„Bergland“, der erfolgreiche Roman von Jarka Kubsova erzählt die bewegende Geschichte einer Bergbauernfamilie in den Alpen über drei Generationen verknüpft mit dem Schicksal einer heutigen Frau auf eben diesem Hof.
Der neue Roman greift die Konstruktion früher – heute erneut auf und stellt die zweifache Mutter Britta in Bezug zur im 16. Jahrhundert als Hexe verbrannten Abelke Bleken.
Britta ist mit Mann und zwei Kindern aus Hamburg in das ersehnte Haus in den Marschlanden gezogen und hat es schwer, sich dort einzufinden. Philipp, ihr Mann, ist den ganzen Tag in Hamburg in seinem Job und ansonsten glücklich mit dem neuen Leben auf dem Land. Allerdings bleibt er im direkten häuslichen Umfeld und unternimmt keinerlei Versuche, sich mit den Alteingesessenen zu verbinden. Ganz anders Britta, die einen kleinen Remote-Job ausübt und sehr deutlich spürt, dass die Marschlande ihr etwas zu sagen haben. Sie beginnt, die Geschichte der Abelke Bleken zu recherchieren. Der zweite Strang des Romans ist die Erzählung des bäuerlichen Lebens in den Elb – Marschlanden im 16. Jahrhundert und speziell des Lebens von Abelke, die alleine ein großes Hufnerbauernhaus bewirtschaftet. Sehr detailliert webt Kubsova hier die Details der damaligen Bauernordnung speziell hier an der Elbe in den Roman ein, das ist hochspannend und erzählerisch geschickt eingebaut. Die Tatsache nämlich, dass die Hufnerhäuser im Eigentum der dort lebenden Bauern und eben auch Bäuerinnen lag, ist wesentlich für das Schicksal, das Abelke nach der großen Flut 1570 ereilt. Sie ist laut Deichordnung verantwortlich für die Reparatur des Deiches vor ihrem Haus, kann dieses aber ohne Hilfe nicht schaffen. Der Vogt stellt ihr widrig keine Hilfkräfte zur Seite, die mutwillige Zerstörung des bereits Hergestellten kommt noch dazu und so verliert Abelke ihren Hof, weil sie ihren Deichpflichten nicht nachgekommen ist. Schreiende Ungerechtigkeit.

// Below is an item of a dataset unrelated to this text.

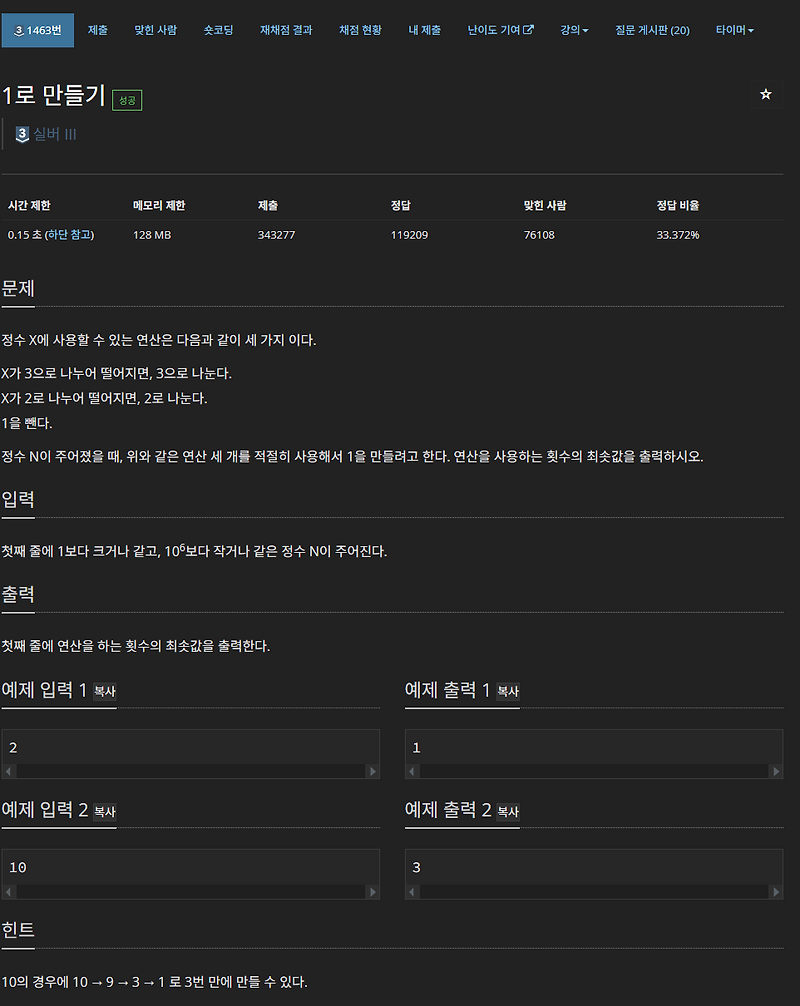The image size is (800, 1006).
Task: Open the 질문 게시판 (20) page
Action: click(652, 30)
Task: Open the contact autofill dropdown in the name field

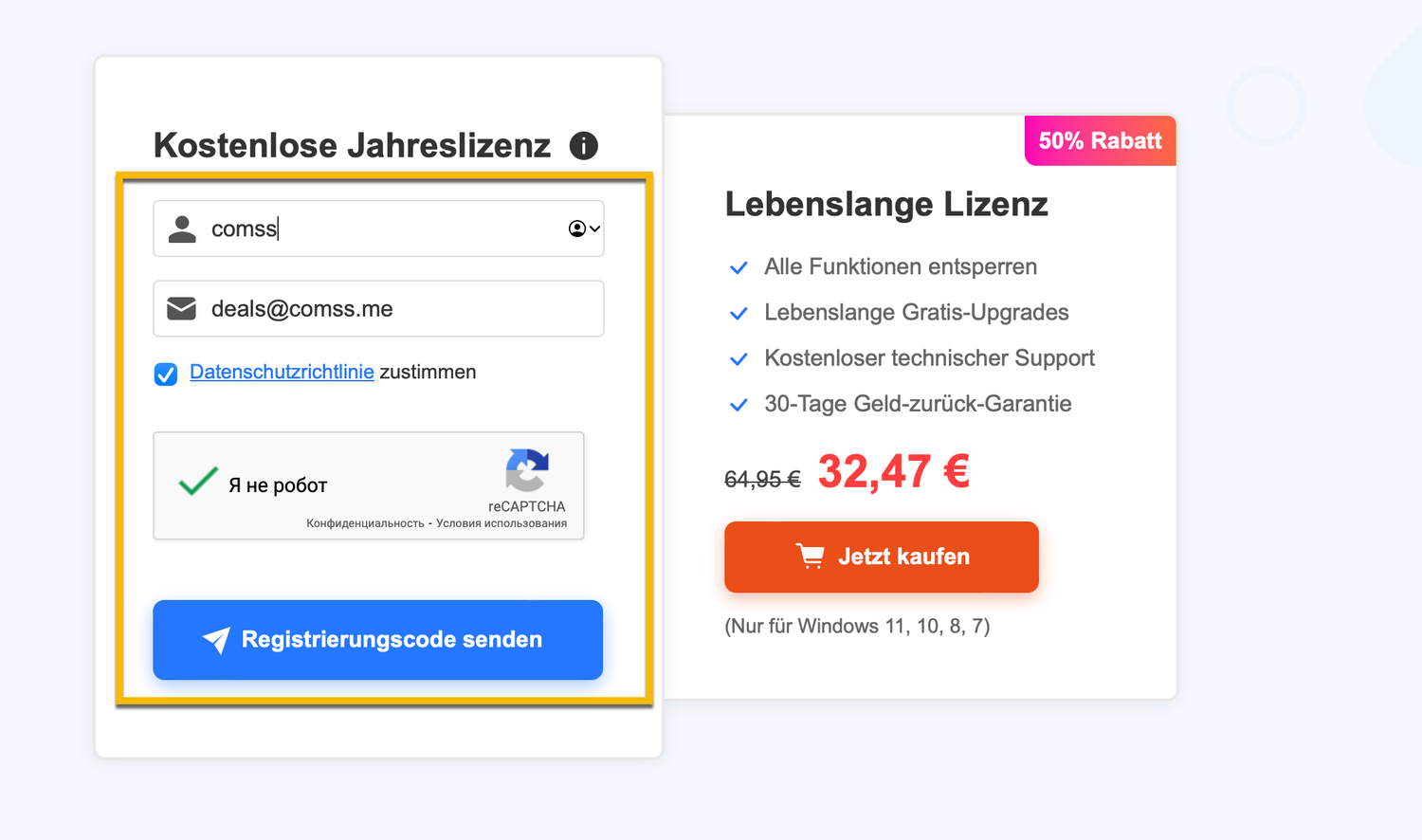Action: [584, 228]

Parallel dazu gerät Brittas Ehe immer mehr in Schieflage.
Sehr stark fand ich die Geschichte Abelkes, bewegend, informativ und höchst spannend. Ein echter Pageturen an vielen Stellen und empörend zu lesen, wie eine unbescholtene, freie Frau aus ihrem Leben gerissen wird.
Im Nachwort verknüpft Jarka Kubsova noch einmal in aller Deutlichkeit das heutige Leben der Frauen in unserer Gesellschaft mit der historischen Entwicklung des Kapitalismus und der Entmächtigung weiblichen Lebens. Das ist als Ergänzung ganz wunderbar und lässt den Roman noch einmal ganz anders nachklingen.